"Değerli kardeşim Sisi, sana bu mektubu Ankara'dan yazıyorum.
Ne mutlu bizlere ki birkaç günlüğüne bile olsa seninle aynı güzel havayı soluyacağız...
Hoş geldin.
Bizim için çok değerlisin.
Zamanında sana çok sövdük, acayip hakaretlerde bulunduk.
Onları Mısır basınından herhalde izlemişsindir.
Üzdüysek kusura bakma, biz böyleyizdir.
Bükemediğimiz eli öperiz! Şimdi sıra senin elini öpmeye geldi.
Herhalde biliyorsundur, bizim Recep Bey diye bir dünya liderimiz var.
Sen onun radarına girdin!
Allah hiç kimseyi onun radarına sokmasın, valla giren mahvolur.
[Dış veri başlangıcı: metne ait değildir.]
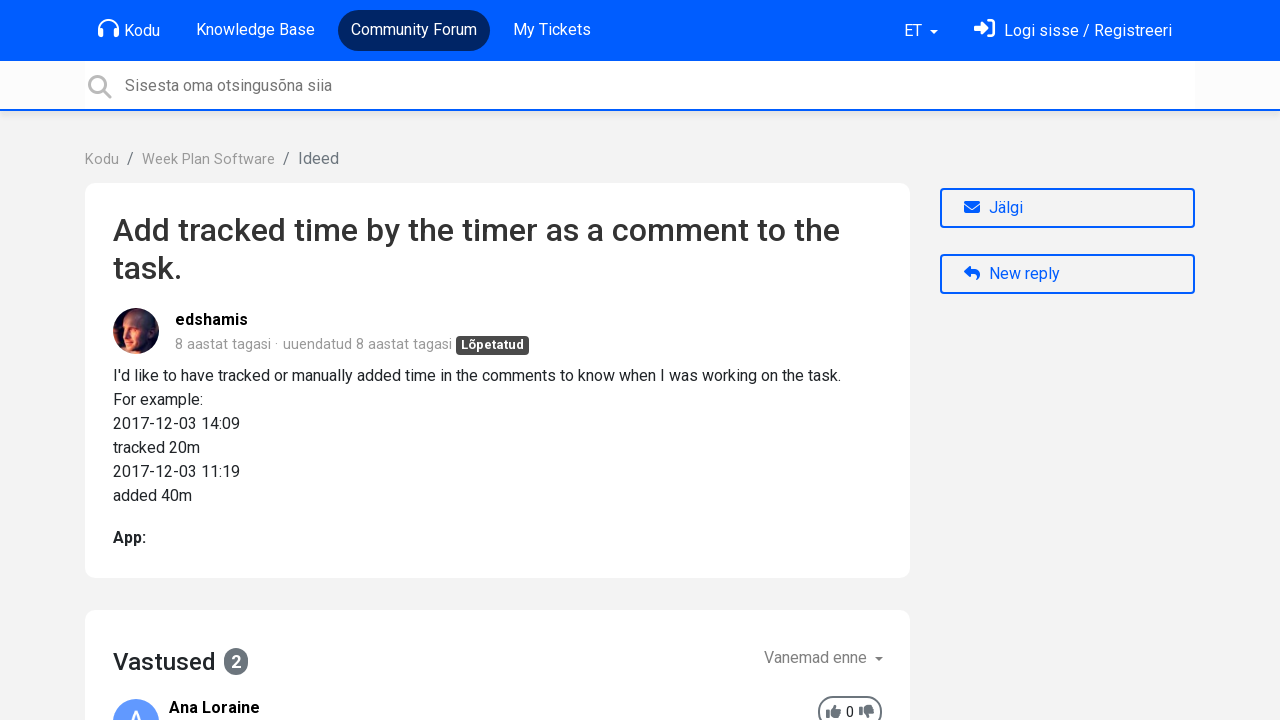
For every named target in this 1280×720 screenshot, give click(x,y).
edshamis (211, 319)
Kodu (129, 29)
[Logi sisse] (1073, 30)
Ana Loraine (214, 707)
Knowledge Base (255, 29)
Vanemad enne (817, 657)
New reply (1012, 273)
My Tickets (552, 29)
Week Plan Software (208, 159)
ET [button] (915, 30)
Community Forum (414, 29)
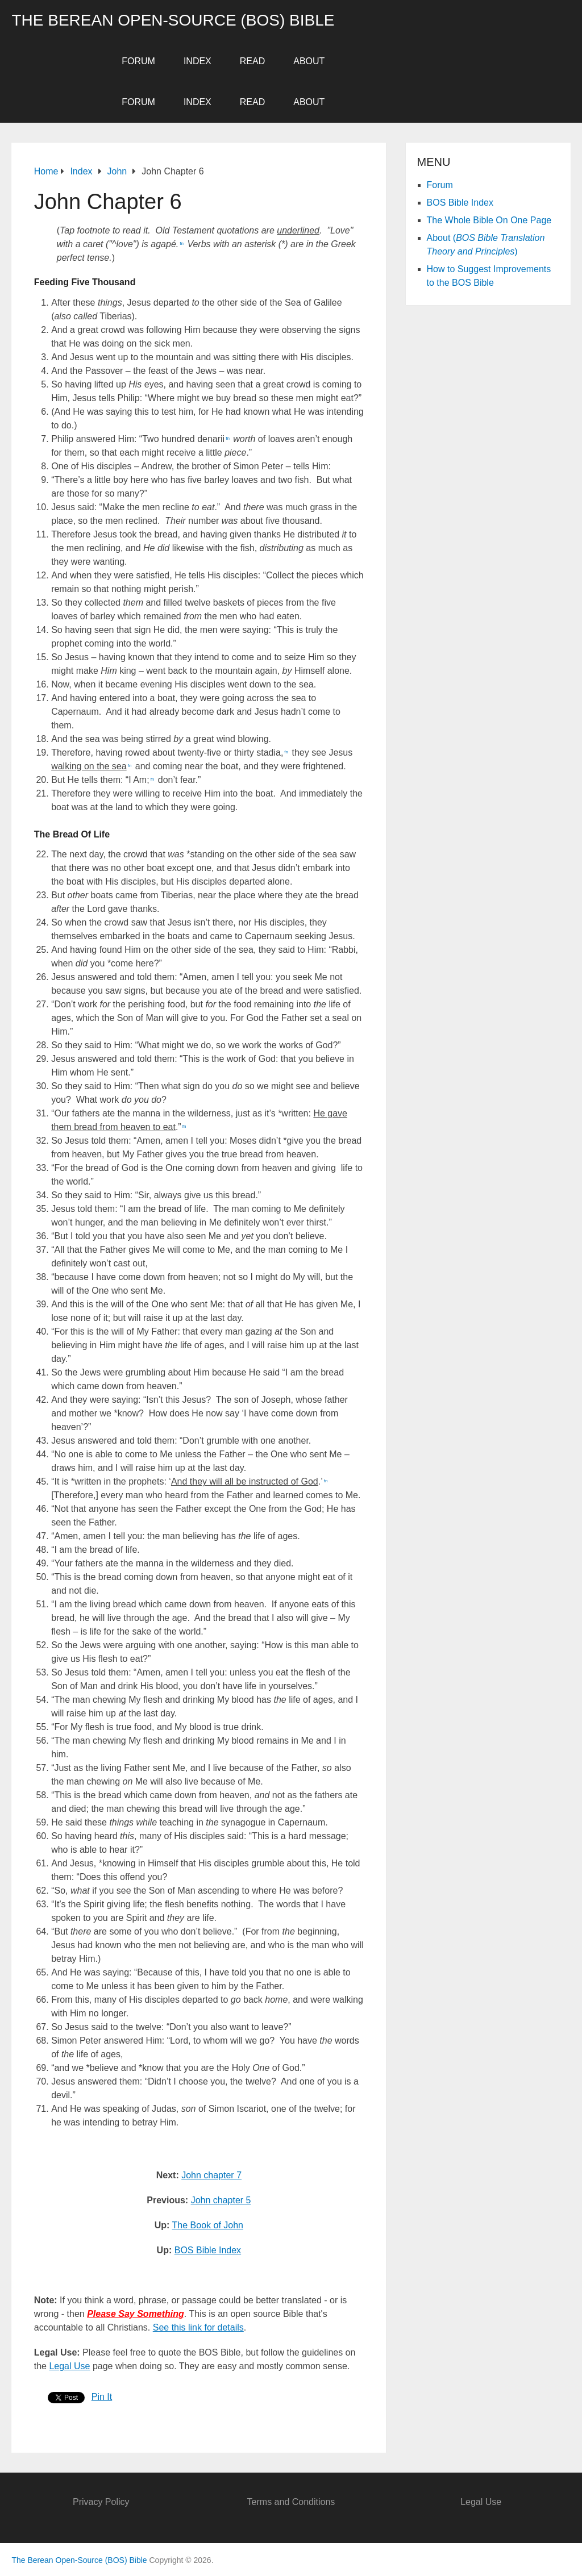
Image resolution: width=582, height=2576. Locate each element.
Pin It (102, 2397)
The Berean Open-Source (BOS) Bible (172, 20)
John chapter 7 (211, 2175)
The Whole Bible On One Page (489, 220)
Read (252, 61)
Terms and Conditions (291, 2502)
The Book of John (207, 2225)
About (309, 61)
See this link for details (198, 2327)
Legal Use (69, 2366)
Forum (138, 61)
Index (197, 61)
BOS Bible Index (207, 2250)
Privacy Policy (101, 2502)
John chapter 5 (221, 2200)
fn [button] (182, 243)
Sağlam giren çürük çıkar, eşekten düşmüş karpuz gibi olur.
Recep Bey açar ağzını yumar gözünü, vurdukça vurur, hasmını duman eder.
Ne yapalım yani, onun bu yakıcı piyangosu sana da vurmuş oldu!
Sisi, sana katil dedi, darbeci dedi, diktatör dedi, aklına ne gelirse söyledi.
Hem de dünya liderimiz bu sözleri hiç çekinmeden neredeyse her gün, yurt dışında bile söylüyordu.
Şu sözleri de belleklere kazınmıştı:
"Onunla günün birinde aynı masaya oturursam kendimi inkar etmiş olurum!.."
Şimdi aradan uzun yıllar geçti, dün Ankara'ya geldin.
Sana yıllarca söven, hakaretler eden adam, seni karşılamaya havalimanına geldi.
Seni ne kadar önemsediğini dosta düşmana böyle göstermiş oldu, daha ne yapsın yani!
Sıradan bir cumhurbaşkanı olsan protokol gereği olarak seni Saray'ın bahçesinde karşılardı.
Sen onun geçmişte söylediği sözlere bakma kardeşim Sisi!
Bizim rahmetli cumhurbaşkanımız Süleyman Demirel vardı, bilmem tanır mıydın...
Onun meşhur bir lafı vardı:
'Dün dündür bugün bugündür!'
Recep Bey şimdi aynı taktiği uyguluyor ama bunu acemice yapıyor:
'Dün hakaretler savurduğum adamla, işime gelirse bugün dost olurum.'
Ne güzel bir devlet yönetme anlayışı!